April 28, 2019
By Stephen Dyson, special operations manager at Protolabs.
3D printing innovation potential is only beginning to be realised
Additive manufacturing or 3D printing is an exciting and innovating area of design. It is revolutionising many industries from construction to engineering but the area it is making the greatest impact in is bio-engineering. Because of its low cost and adaptability, 3D printing is causing real disruption in medical science. In a positive way. It is making the impossible possible, the unaffordable accessible to millions of more patients, and it is transforming lives.
Access to prosthetic limbs has leveled the playing field for amputees
There have been many reports which have highlighted the innovative success of prosthetics printing. Such reports have documented how students from Manchester University have designed a 3d printed robotic limb for amputees. Amputees who previously could not receive a prosthetic limb due to the prohibitive price of around £40,000, can now benefit from a fully functional 3D printed version.
Lightweight scanners enable computer modelling of limbs in the field
Such leaps forward in innovative design have shown how versatile, innovative and inexpensive such design and development can be. It also demonstrates how the application of 3D printing is revolutionising the medical world and positively disrupting the ability of medics and engineers to take medical problems and provide high tech solutions for them. This technology is now being used in the field in war-torn regions where patients have had life-changing injuries and lost limbs. Lightweight portable scanners enable a 3D mould to be created of the amputated limb. This, in turn, enables 3d modelling and printing to create a prosthetic which is the perfect shape for the individual patient.
Innovative new printing techniques
The 3D printing of custom prosthetics has been made possible by the development of new specialised bioprinting technology. New ways have had to be found to develop structures to support components while they are being 3D printed. This prevents components from sticking to the floor of the printing chamber and, with good support, reduces the tendency of parts to warp or weaken. Such new innovations have advanced the ability of medical engineers to take on highly complex problems and apply 3D printing solutions to them. This is particularly true in the case of cranio-facial reconstruction.
3D bioprinting will continue to cause disruption in reconstructive surgery in the next decade
Revolutionary new bioprinting techniques, 3D scanning and computer modelling have enabled highly accurate physiological structures to be fabricated. Such advancements are going to continue to make a major impact on bio-engineering in the next decades according to Ibrahim Ozbolat and Weijie Peng of Pennsylvania State University and Derya Unutmaz of The Jackson Laboratory of Genomic Medicine. “Along with the development of novel advanced bioprinting techniques, fabrication of physiologically relevant tissue models will become a vital tool in pharmaceutical development in the next decade”. Before, patients were relying on surgeons to use manual techniques to reconstruct their faces following traumatic injuries, but surgeons are now able to 3d print exact replicas of bone structures out of biologically viable tissue which exactly mirrors the undamaged side of the patients face.
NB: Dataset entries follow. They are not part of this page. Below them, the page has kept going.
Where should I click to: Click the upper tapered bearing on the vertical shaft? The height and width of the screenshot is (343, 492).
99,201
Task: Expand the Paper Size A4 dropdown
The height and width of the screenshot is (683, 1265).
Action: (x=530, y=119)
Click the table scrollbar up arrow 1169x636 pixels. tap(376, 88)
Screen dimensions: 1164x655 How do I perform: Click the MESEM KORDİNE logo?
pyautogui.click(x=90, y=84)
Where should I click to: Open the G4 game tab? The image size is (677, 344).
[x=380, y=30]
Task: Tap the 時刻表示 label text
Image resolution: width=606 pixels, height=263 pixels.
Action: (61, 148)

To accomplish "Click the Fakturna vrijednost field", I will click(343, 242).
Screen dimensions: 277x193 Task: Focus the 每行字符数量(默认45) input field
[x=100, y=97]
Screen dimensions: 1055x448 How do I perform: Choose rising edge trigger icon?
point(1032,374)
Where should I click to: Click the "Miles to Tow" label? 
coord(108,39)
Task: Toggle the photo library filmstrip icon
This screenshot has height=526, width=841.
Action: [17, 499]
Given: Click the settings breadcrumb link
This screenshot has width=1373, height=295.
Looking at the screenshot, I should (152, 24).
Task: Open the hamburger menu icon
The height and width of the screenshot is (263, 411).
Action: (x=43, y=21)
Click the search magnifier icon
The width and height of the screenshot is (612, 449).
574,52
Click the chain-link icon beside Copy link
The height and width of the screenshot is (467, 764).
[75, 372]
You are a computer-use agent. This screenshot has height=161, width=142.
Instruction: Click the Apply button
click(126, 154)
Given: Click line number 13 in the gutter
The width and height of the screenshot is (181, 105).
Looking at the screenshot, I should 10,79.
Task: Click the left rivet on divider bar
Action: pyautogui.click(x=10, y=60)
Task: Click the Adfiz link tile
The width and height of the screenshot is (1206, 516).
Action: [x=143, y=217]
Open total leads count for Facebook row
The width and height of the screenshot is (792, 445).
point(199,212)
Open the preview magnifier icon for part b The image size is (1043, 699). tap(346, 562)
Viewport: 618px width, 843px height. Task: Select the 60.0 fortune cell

Overcoming the hurdle of vascularisation will prove to be a major game-changer in tissue engineering
These accurate 3d printed structures can also be engineered to accommodate space for blood vessel networks. Creating viable vascular tissue structures is one of the most important obstacles which stands between success and failure for 3d bioprinting. Bioengineers Jeroen Rouwkema and Ali Khademhosseini, both of MIT and Harvard, admit that vascularisation is one of the last barriers to successful 3d bioprinting of organs and tissues. “Vascularization is currently regarded as one of the main hurdles that need to be taken to translate tissue engineering to clinical applications at a large scale.” They admit that the ability to focus on the activity patterns of vascular cells within engineered tissues “provides the highest level of control over the initial organisation of vascular structures”. Conquering this last great frontier in medical science will prove to be a major game changer.
Ultimately, engineering tissues and the ability to supply a network of cells with nutrients and oxygen to that tissue is going to be a major leap forward in tissue engineering. It will allow the engineered tissue to be connected to the rest of the patient’s vascular network, seamlessly implanted into the patient’s body with a high degree of success.
So patients who have undergone traumatic facial injuries or have undergone reconstructive surgery as a result of tumours can have greater hope that their future surgery will rely on the accurate reconstruction of their facial tissues. It will also be a viable alternative to previous methods, such as titanium plates, which come with their own very specific problems due to their inorganic nature. Medical engineering has only begun to tap into the potential for tissue engineering using 3D bioprinting. We are standing on the cusp of a very exciting period in medical science, one which will have far-reaching effects on our future health.